TASK PROMPT
Copy out the following lines word for word.

:: TASK INPUT ::

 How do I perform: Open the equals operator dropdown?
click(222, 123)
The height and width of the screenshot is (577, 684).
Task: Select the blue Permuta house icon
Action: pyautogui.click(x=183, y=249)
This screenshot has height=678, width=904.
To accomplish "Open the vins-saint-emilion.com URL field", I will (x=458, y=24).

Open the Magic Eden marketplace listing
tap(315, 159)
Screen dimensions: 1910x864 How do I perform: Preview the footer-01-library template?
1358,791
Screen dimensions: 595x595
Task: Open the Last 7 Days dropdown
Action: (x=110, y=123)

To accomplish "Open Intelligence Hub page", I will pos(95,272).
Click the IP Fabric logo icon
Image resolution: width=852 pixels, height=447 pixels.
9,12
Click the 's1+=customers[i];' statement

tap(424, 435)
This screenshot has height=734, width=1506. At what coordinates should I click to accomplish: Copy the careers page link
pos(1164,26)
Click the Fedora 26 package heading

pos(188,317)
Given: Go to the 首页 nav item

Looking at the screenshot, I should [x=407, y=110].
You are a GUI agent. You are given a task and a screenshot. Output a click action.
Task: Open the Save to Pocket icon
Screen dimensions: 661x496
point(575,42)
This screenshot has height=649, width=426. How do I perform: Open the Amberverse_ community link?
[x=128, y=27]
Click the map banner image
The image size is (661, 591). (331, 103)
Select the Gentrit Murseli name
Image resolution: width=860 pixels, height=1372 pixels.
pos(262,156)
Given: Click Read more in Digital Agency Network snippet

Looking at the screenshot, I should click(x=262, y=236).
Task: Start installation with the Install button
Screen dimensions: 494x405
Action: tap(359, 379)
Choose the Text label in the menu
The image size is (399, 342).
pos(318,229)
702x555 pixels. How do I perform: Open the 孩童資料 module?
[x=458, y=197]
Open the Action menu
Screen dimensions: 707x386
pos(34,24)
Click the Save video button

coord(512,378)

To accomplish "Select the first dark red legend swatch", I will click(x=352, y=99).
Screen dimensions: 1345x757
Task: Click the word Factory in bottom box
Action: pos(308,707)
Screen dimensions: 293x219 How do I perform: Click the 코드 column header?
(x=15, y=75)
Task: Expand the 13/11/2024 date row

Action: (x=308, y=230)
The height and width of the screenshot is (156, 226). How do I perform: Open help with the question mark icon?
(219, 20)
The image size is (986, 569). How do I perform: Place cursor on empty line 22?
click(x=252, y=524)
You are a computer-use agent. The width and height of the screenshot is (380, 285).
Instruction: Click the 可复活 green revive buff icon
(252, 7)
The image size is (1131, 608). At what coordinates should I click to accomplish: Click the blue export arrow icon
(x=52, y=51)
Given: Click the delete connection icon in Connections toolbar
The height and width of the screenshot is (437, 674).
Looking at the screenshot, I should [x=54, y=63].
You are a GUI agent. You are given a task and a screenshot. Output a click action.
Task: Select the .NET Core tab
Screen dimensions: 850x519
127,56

:::

RESULT
 How do I perform: Open the equals operator dropdown?
click(222, 123)
The height and width of the screenshot is (577, 684).
Task: Select the blue Permuta house icon
Action: pyautogui.click(x=183, y=249)
This screenshot has height=678, width=904.
To accomplish "Open the vins-saint-emilion.com URL field", I will (x=458, y=24).

Open the Magic Eden marketplace listing
tap(315, 159)
Screen dimensions: 1910x864 How do I perform: Preview the footer-01-library template?
1358,791
Screen dimensions: 595x595
Task: Open the Last 7 Days dropdown
Action: (x=110, y=123)

To accomplish "Open Intelligence Hub page", I will pos(95,272).
Click the IP Fabric logo icon
Image resolution: width=852 pixels, height=447 pixels.
9,12
Click the 's1+=customers[i];' statement

tap(424, 435)
This screenshot has height=734, width=1506. At what coordinates should I click to accomplish: Copy the careers page link
pos(1164,26)
Click the Fedora 26 package heading

pos(188,317)
Given: Go to the 首页 nav item

Looking at the screenshot, I should [x=407, y=110].
You are a GUI agent. You are given a task and a screenshot. Output a click action.
Task: Open the Save to Pocket icon
Screen dimensions: 661x496
point(575,42)
This screenshot has height=649, width=426. How do I perform: Open the Amberverse_ community link?
[x=128, y=27]
Click the map banner image
The image size is (661, 591). (331, 103)
Select the Gentrit Murseli name
Image resolution: width=860 pixels, height=1372 pixels.
pos(262,156)
Given: Click Read more in Digital Agency Network snippet

Looking at the screenshot, I should click(x=262, y=236).
Task: Start installation with the Install button
Screen dimensions: 494x405
Action: tap(359, 379)
Choose the Text label in the menu
The image size is (399, 342).
pos(318,229)
702x555 pixels. How do I perform: Open the 孩童資料 module?
[x=458, y=197]
Open the Action menu
Screen dimensions: 707x386
pos(34,24)
Click the Save video button

coord(512,378)

To accomplish "Select the first dark red legend swatch", I will click(x=352, y=99).
Screen dimensions: 1345x757
Task: Click the word Factory in bottom box
Action: pos(308,707)
Screen dimensions: 293x219 How do I perform: Click the 코드 column header?
(x=15, y=75)
Task: Expand the 13/11/2024 date row

Action: (x=308, y=230)
The height and width of the screenshot is (156, 226). How do I perform: Open help with the question mark icon?
(219, 20)
The image size is (986, 569). How do I perform: Place cursor on empty line 22?
click(x=252, y=524)
You are a computer-use agent. The width and height of the screenshot is (380, 285).
Instruction: Click the 可复活 green revive buff icon
(252, 7)
The image size is (1131, 608). At what coordinates should I click to accomplish: Click the blue export arrow icon
(x=52, y=51)
Given: Click the delete connection icon in Connections toolbar
The height and width of the screenshot is (437, 674).
Looking at the screenshot, I should [x=54, y=63].
You are a GUI agent. You are given a task and a screenshot. Output a click action.
Task: Select the .NET Core tab
Screen dimensions: 850x519
127,56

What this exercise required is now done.